Publication Date
8-1-2022
Journal
Journal of Bone and Mineral Research
DOI
10.1002/jbmr.4633
PMID
35690920
PMCID
PMC9378557
PubMedCentral® Posted Date
8-1-2023
PubMedCentral® Full Text Version
Author MSS
Published Open-Access
yes
Keywords
Animals, Bone Density, Bone Matrix, Bone and Bones, Disease Models, Animal, Female, Fractures, Bone, Male, Mice, Neurofibromatosis 1, Tibia, bone quality, bound water, Raman spectroscopy, genetic disease, micro-computed tomography, nuclear magnetic resonance, mechanical testing
Abstract
Three-to-four percent of children with neurofibromatosis type 1 (NF1) present with unilateral tibia bowing, fracture, and recalcitrant healing. Alkaline phosphatase enzyme therapy prevented poor bone mineralization and poor mechanical properties in mouse models of NF1 skeletal dysplasia; but transition to clinical trials is hampered by the lack of a technique that i) identifies NF1 patients at risk of tibia bowing and fracture making them eligible for trial enrollment and ii) monitors treatment effects on matrix characteristics related to bone strength. Therefore, we assessed the ability of matrix-sensitive techniques to provide characteristics that differentiate between cortical bone from mice characterized by postnatal loss of Nf1 in Osx-creTet-Off;Nf1flox/flox osteoprogenitors (cKO) and from wild-type (WT) mice. Following euthanasia at two timepoints of bone disease progression, femur and tibia were harvested from both genotypes (n≥8/age/sex/genotype).

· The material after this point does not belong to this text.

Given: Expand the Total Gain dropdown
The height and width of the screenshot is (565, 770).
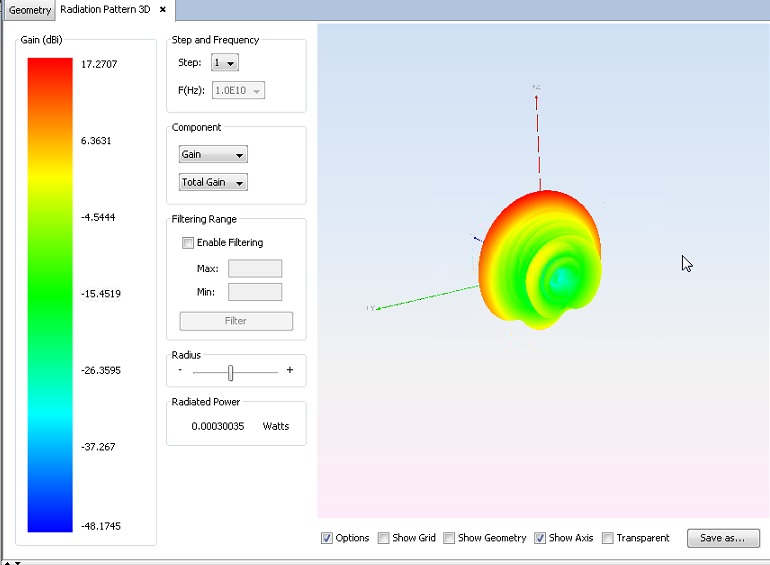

A reduction in the mid-diaphysis ultimate force during three-point bending at 20-wks confirmed deleterious changes in bone induced by Nf1 deficiency, regardless of sex. Pooling females and males, low bound water (BW) and low cortical volumetric bone mineral density (Ct.vBMD) were the most accurate outcomes in distinguishing cKO from WT femurs with accuracy improving with age. Ct.vBMD and the average unloading slope (Avg-US) from cyclic reference point indentation tests were the most sensitive in differentiating WT from cKO tibiae. Mineral-to-matrix ratio and carbonate substitution from Raman spectroscopy were not good classifiers. However, when combined with Ct.vBMD and BW (femur), they helped predict bending strength. Nf1 deficiency in osteoprogenitors negatively affected bone micro-structure and matrix quality with deficits in properties becoming more pronounced with duration of Nf1 deficiency. Clinically measurable without ionizing radiation, BW and Avg-US are sensitive to deleterious changes in bone matrix in a preclinical model of NF1 bone dysplasia and require further clinical investigation as potential indicators of an onset of bone weakness in children with NF1.